Common sense tells us that we’re morally accountable because we have free will. In reality, the opposite is the case — a free will is attributed to us so that we can be viewed as morally accountable. Put more briefly: we don’t blame people because they have free will, we say they have free will so we can blame them.
I know that some readers are already objecting, thinking in terms of the intellectually fruitless debate between free will and determinism. I am far from viewing human beings as machine-like — indeed, the only people who seem to believe human beings are machine-like are economists, who assume that the right “inputs” (incentives, information, etc.) will always necessarily lead to the right “outputs.” Humans consistently respond to situations in surprising and unpredictable ways, which do not conform to any algorithm we’re likely to find.
Even if we decide that humans are “free” in the sense of not being fully determined by a saturated field of knowable causal laws, however, it’s still an additional step to claim that “freedom” in that sense carries with it moral responsibility — that I can be justly shamed or punished precisely because I can do something called “making a choice.” The one does not follow from the other. Indeed, we often shame or punish people when nothing like an informed free choice is in play, as when we punish someone for breaking a law they do not know (and virtually none of us knows even a significant percentage of the laws in our jurisdiction). We punish or shame children not because we believe that they have the same ability to “make choices” as adults, but so that they will begin to experience themselves as having free choice.

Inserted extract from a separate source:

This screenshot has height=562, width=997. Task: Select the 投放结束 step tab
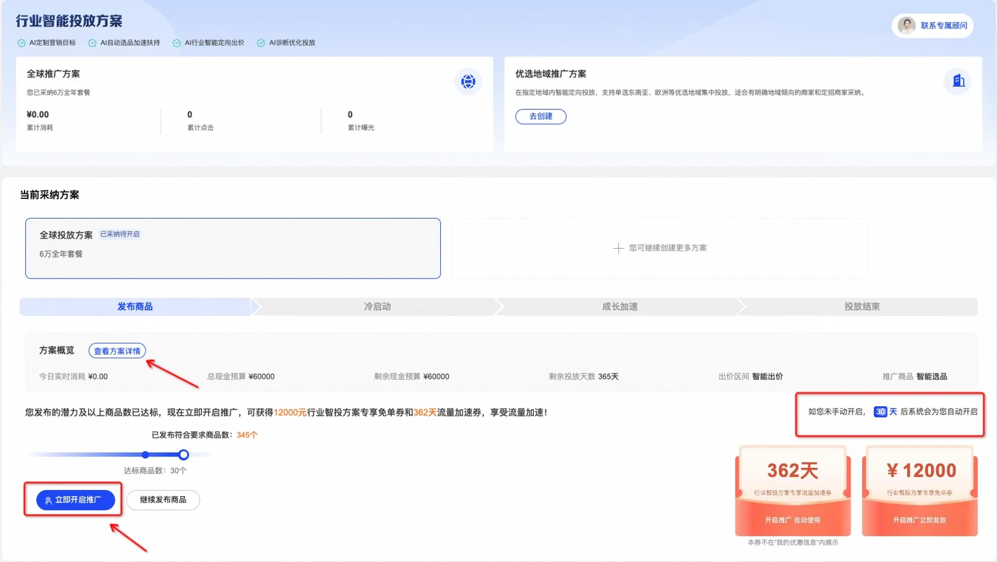pyautogui.click(x=862, y=307)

The concept of free will was most insistently developed in medieval scholasticism, and the really puzzling thing in retrospect was that essentially none of the scholastics doubted that each individual’s fate was completely predestined by God’s eternal inscrutable will. Here above all we can see that free will works as an apparatus to justify punishment, most especially in the various narratives of the fall of the devil. Aquinas settles on the position that the devil cannot be evil from the first moment of his existence, because then God would be to blame for his evil nature — rather, God gives the devil a good will in the first instant, and then in the second instant the devil falls away through an excessive willing that implied the sin of pride. The needle has been threaded: God has been absolved of responsibility, but the devil is also as thoroughly evil as possible. Anselm works similar magic on original sin, making it a heritable defect in the will — yet because it is a matter of will, it is a punishable sin just as much as what we more usually think of as willful sins.

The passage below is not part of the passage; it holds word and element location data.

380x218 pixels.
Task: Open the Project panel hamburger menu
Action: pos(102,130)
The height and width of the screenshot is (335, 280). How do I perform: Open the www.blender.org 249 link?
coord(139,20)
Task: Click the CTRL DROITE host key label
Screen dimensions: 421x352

The apparatus of free will in medieval theology allowed for a world not unlike our own. Free choice condemned the vast majority of human beings to a hopeless fate, while a privileged elite gained rewards — in both cases, despite the fact that God had predetermined everything, theologians were confident that everyone had gotten what they deserved. God’s justice was vindicated, and his glory assured. Our version is less grandiose. We want to vindicate something called “the market,” which always makes the right choices if only we allow it to, and in place of the glory of God we have the shifting numbers in various market indices and economic indicators. We are also content to let people waste the one life they have in this world, rather than imagine them suffering beyond death through all eternity.

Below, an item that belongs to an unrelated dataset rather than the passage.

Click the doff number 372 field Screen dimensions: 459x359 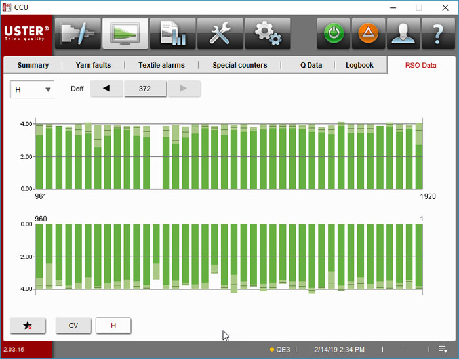pos(145,89)
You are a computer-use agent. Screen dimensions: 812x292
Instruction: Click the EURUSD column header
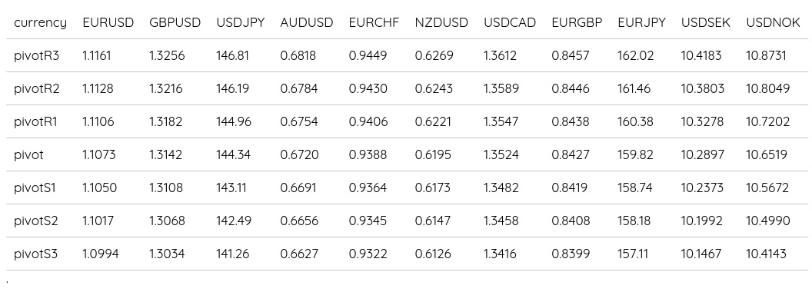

Yet this deflated vision makes our attachment to the value of freedom all the more puzzling. I can see living and dying for God — but why would anyone devote their lives to making certain numbers go higher? Why would we sacrifice everything — the very livability of this finite world itself — so that the rate of change in those numbers would not decrease?
Here the medieval worldview might be helpful as well, because part of the pleasure of being among the heaven-bound elect was the prospect of watching, with great satisfaction, the punishment of the damned. Human decency leads us to assume that the suffering of the poor, the thwarted hopes of the young, the pending mass death of countless millions through the disasters of climate change are “bugs” in the system — but what if they’re features? What if part of the pleasure of being among the elite is to gaze upon the deserved fate of all those pathetic losers, knowing that the same market justice that redeemed you is vindicated when it punishes them? What if the unprecedented spectacle of global suffering is not an unfortunate side-effect, but the goal?